Yesterday, I almost turned into a monster. A much scarier monster than those two who left snowballs in my freezer. I was on the brink, but I pulled away. I’m grateful I was able to do that.
I’m grateful, as well, for those two little monsters and their brotherhood. I’m grateful that they love to play together, that their personalities complement each other, that I get to listen to them laughing and talking and telling stories and teaching each other long after they are supposed to be sleeping.
I’m grateful that I can chase those brothers down and take them where they need to go. I’m grateful for my legs that get me there. I’m grateful that my legs chase down the blues as well, and take me to happier, sunnier states of being.

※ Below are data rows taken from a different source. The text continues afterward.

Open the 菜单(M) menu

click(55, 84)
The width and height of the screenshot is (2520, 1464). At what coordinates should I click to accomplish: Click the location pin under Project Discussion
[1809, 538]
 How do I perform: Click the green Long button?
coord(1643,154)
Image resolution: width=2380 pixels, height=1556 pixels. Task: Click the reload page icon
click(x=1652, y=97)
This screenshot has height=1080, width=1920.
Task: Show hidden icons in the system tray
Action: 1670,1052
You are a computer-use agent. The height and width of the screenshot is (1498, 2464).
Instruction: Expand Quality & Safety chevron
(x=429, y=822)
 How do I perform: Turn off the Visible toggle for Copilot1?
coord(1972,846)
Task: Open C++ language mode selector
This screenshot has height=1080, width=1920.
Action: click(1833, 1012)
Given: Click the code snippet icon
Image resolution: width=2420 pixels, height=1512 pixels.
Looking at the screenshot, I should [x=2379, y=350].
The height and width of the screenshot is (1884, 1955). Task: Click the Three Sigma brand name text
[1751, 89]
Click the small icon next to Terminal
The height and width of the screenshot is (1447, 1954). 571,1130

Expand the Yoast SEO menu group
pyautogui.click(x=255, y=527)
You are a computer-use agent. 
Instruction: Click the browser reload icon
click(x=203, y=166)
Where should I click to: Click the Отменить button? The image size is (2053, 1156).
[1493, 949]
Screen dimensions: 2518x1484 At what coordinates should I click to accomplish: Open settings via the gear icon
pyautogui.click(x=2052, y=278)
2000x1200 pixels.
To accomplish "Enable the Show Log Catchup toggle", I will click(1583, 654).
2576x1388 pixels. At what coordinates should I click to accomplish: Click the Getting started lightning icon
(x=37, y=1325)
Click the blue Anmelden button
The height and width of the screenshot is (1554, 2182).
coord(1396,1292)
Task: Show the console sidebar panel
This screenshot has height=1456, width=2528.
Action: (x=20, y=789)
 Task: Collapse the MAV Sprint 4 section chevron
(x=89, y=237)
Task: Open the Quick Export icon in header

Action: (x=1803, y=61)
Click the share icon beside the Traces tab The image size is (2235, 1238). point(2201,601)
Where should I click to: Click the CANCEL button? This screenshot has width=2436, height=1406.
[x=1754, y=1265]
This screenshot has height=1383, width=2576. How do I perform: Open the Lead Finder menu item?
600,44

I’m grateful, as I said before, for the sun. That it comes up a little earlier now, and that I’ve been able to take advantage of that twice. Two morning runs in one week! I feel . . . tired. But also encouraged and hopeful.
I’m grateful that Little Miss did not wake me up last night. She often does, not because she needs to eat, but because her hands have made their way to her mouth and she is sucking on them. Loudly. I’m grateful for those noises that she makes: the sucking and smacking and cooing and, yes, crying – even when they wake me up. But my favorite one is the laughing. I’m grateful that she’s starting to do that more. Hearing my kids laugh is one of my favorite parts of being a mom.
I’m grateful that being a mom has brought me into groups of wonderful women who are also wonderful moms. They teach me much and mother my children in ways that I’m not as good at. I’m grateful that their children are happy to have spontaneous playdates with my children. Even in the middle of the sidewalk.
I’m grateful for those sidewalks. The ones we walk down often on the way to our friends’ houses, or the grocery store, or the library. I’m grateful for this neighborhood that we live in. It’s not perfect. Not even close. Not even close to being close. But it’s trying. It’s getting better.
I’m trying too. I’m trying to be better mother who doesn’t get so close to turning into a monster. A better wife, a better writer, a better friend, a better person. I’m grateful that I can.